= Aim of the exercise =
Only the lines from the one containing "Select the マーケティング担当者 radio button" through the end of the listing belong in the answer, repeated exactly, with no pictures.
────────────────────────────────────────
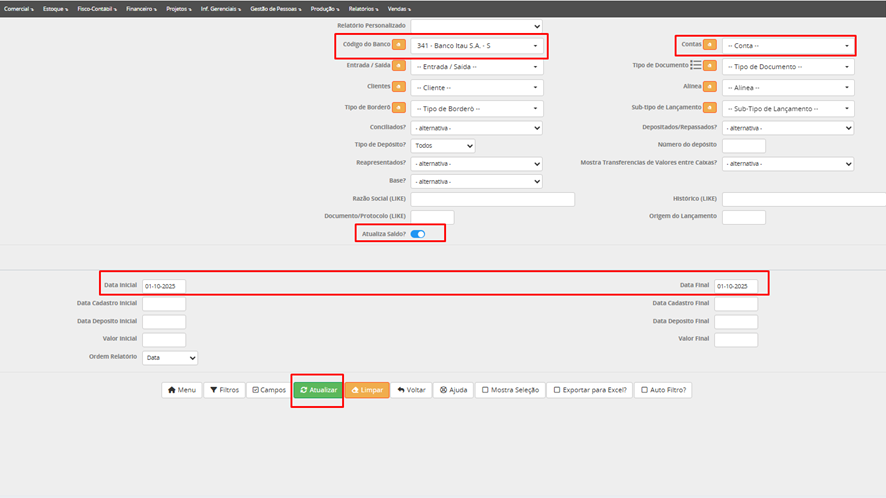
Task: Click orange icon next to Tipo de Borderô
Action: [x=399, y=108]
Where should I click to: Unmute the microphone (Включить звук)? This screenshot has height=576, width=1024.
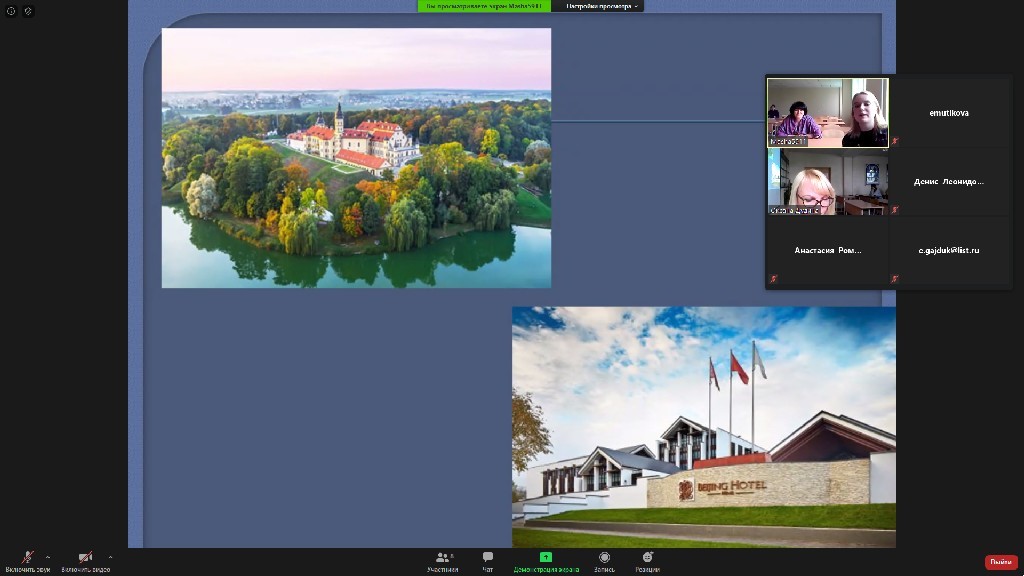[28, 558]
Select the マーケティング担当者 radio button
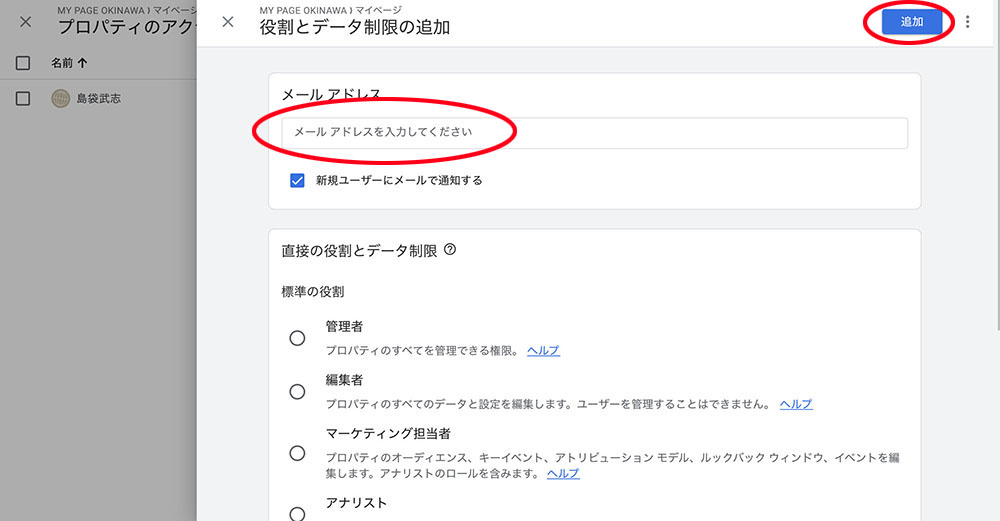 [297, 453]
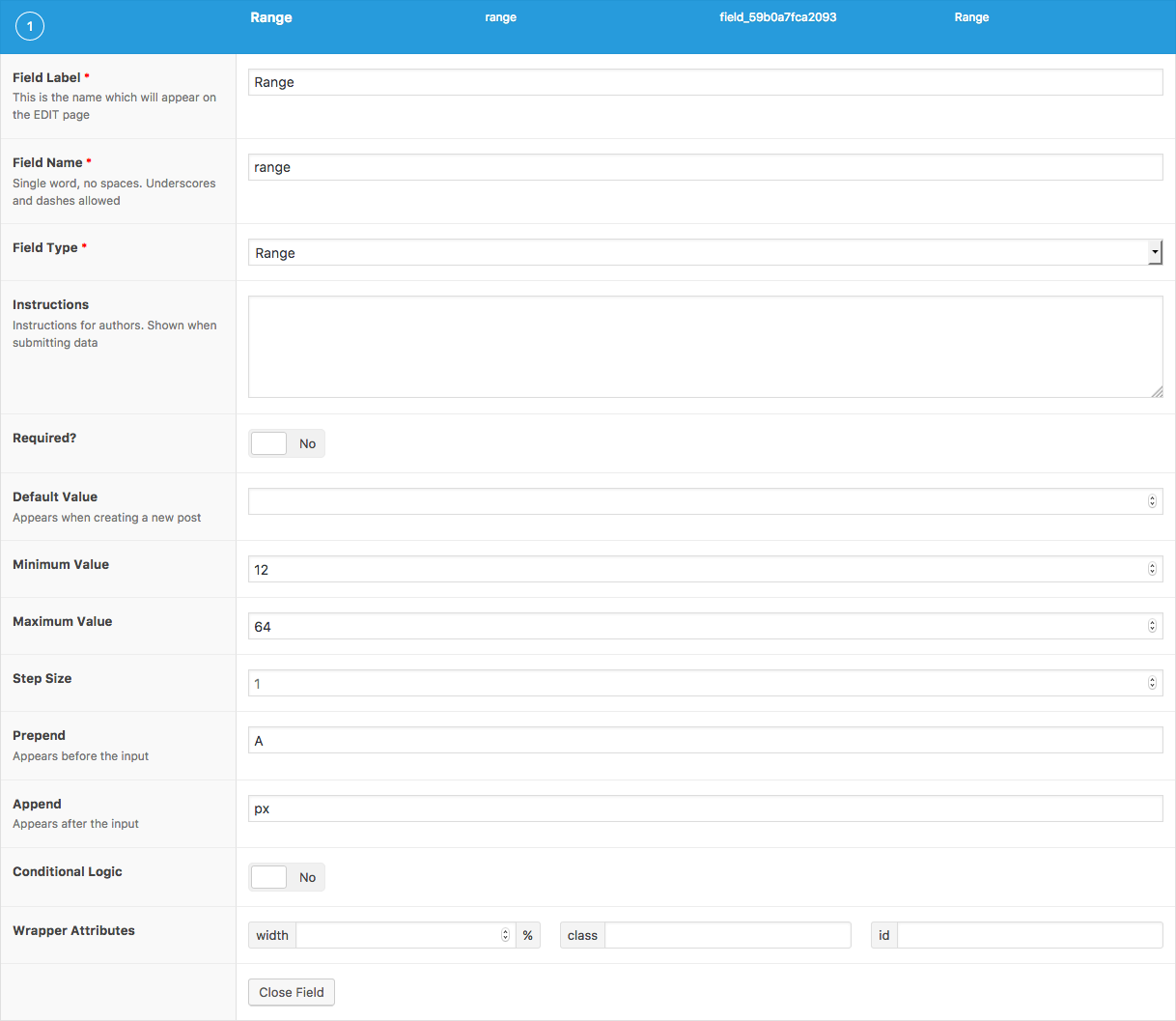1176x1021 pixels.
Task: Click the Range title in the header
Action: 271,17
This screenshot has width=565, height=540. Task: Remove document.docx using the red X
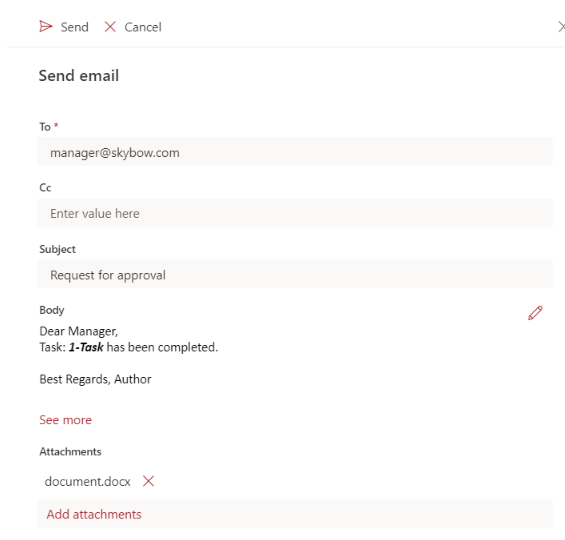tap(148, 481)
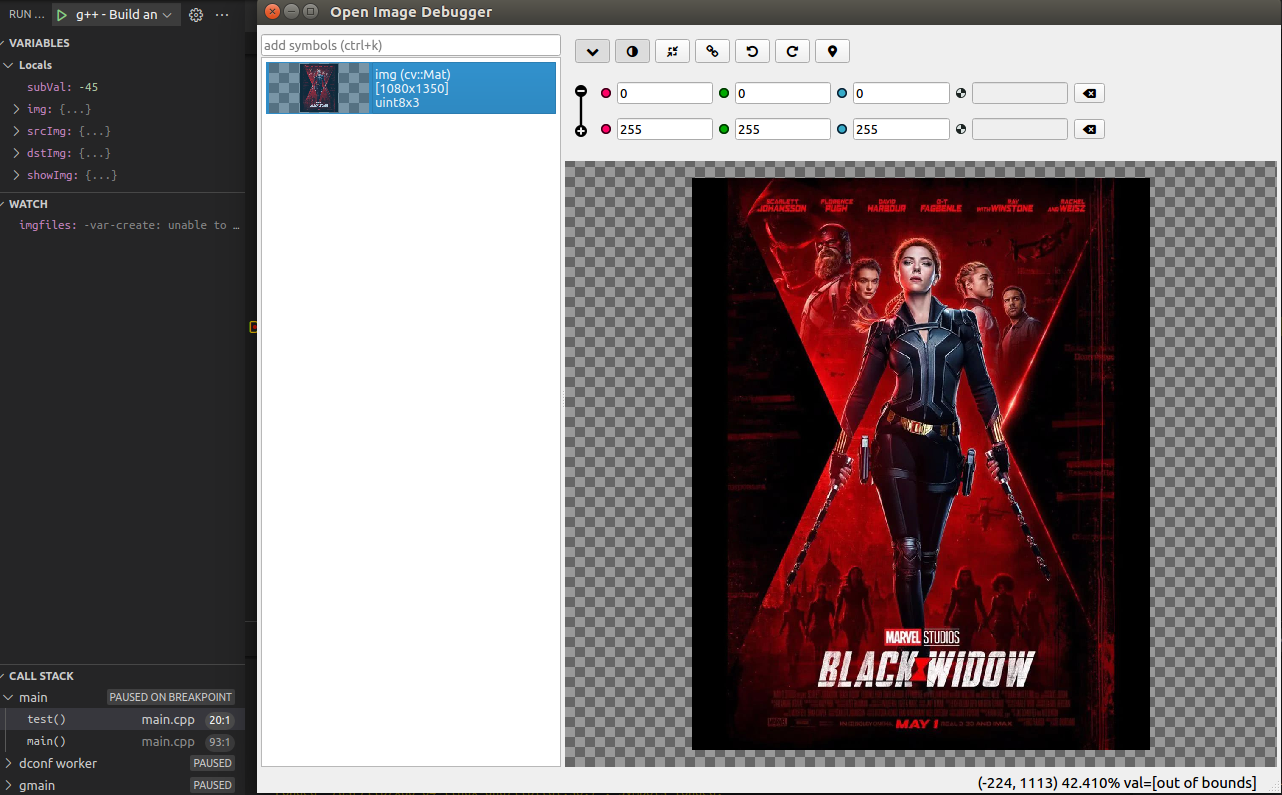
────────────────────────────────────────
= Solution for this task =
Select the マーケティング担当者 radio button
 [297, 453]
1176x1021 pixels.
Task: Click the Range title in the header
Action: 271,17
This screenshot has width=565, height=540. Task: Remove document.docx using the red X
tap(148, 481)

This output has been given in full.